Pica is the medical term for depraved appetite - eating dirt, or stones, or other items. It is said to be named for the magpie's omnivory. I recall a young pregnant woman who caused alarm by sucking pieces of coal [she came to no harm]. Then there was the elderly man referred from the psychiatric hospital because he had lost weight. He had a large hard mass in the abdomen. At endoscopy the stomach was full of stones. They had to be removed surgically.
A colleague had an endoscopic picture from another patient. Among the coins, bits of twig, a key and other things was a fresh packet of Rizla cigarette papers.
That's pica, but I digress. I have another example.

Orcinus orca, the killer whale, is another black and white pied predator with a vicious, cruel nature. Two video sequences from the BBC Natural History Unit come to mind.
The first follows a pod of Orcas hunting the calf of a Grey Whale, off the coast of California. Relentlessly they harass mother and calf, trying to separate them. Eventually the exhausted, bitten calf can swim no more. The pod go into a feeding frenzy, tearing out the tongue of the calf, leaving the rest of the carcass to sink into the depths.
The second is the stuff of nightmare. Sea-lion cubs are playing in the surf. Suddenly a huge black and white shape surges up the beach, seizes a cub, then shuffles back into deeper water. Out in the bay, the cub becomes a toy, still alive. The Orca uses its tail to bat the cub high in the air. When it falls back its tormenter hunts it down and repeats the game. Eventually, I suppose, the cub is eaten, a release from this horrifying ordeal. Extraordinary behaviour; unpardonable cruelty.

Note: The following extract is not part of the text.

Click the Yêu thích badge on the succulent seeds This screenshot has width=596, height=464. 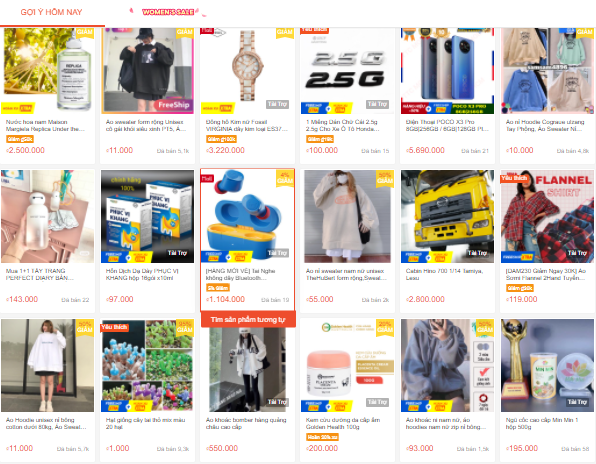coord(114,327)

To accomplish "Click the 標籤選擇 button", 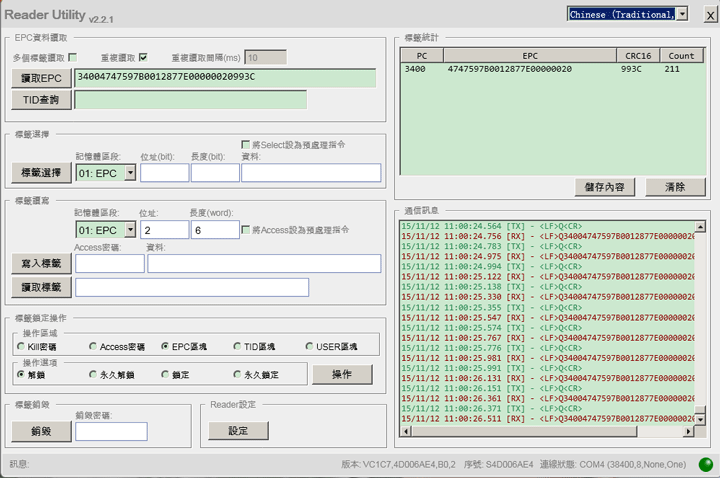I will [41, 173].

Those who argue that altruism proves the existence of God must also justify cruelty: the ugliest of vices, in man and nature.



2 comments:

Michael Gilleland said...

Charles Darwin, letter to Asa Gray (1860): "I own that I cannot see as plainly as others do, and as I should wish to do, evidence of design and beneficence on all sides of us. There seems to me too much misery in the world. I cannot persuade myself that a beneficent and omnipotent God would have designedly created the Ichneumonidae with the express intention of their feeding within the living bodies of Caterpillars, or that a cat should play with mice."

Unknown said...

My Latin dictionary--and Webster's Third International--derive "pied" from the Latin for "woodpecker". In any case, I found myself rubbing my eyes and looking again for a magpie in Hopkins' poem--but in vain. To say that the word constitutes a flaw in the poem is tantamount to pronouncing the _Oedipos Tyrannos_ "a flawed masterpiece" because Stalin was a tyrant. As for what Hopkins "thought", I defer to the English physician. On the other hand, what Hopkins _wrote_ remains a masterpiece, and unflawed.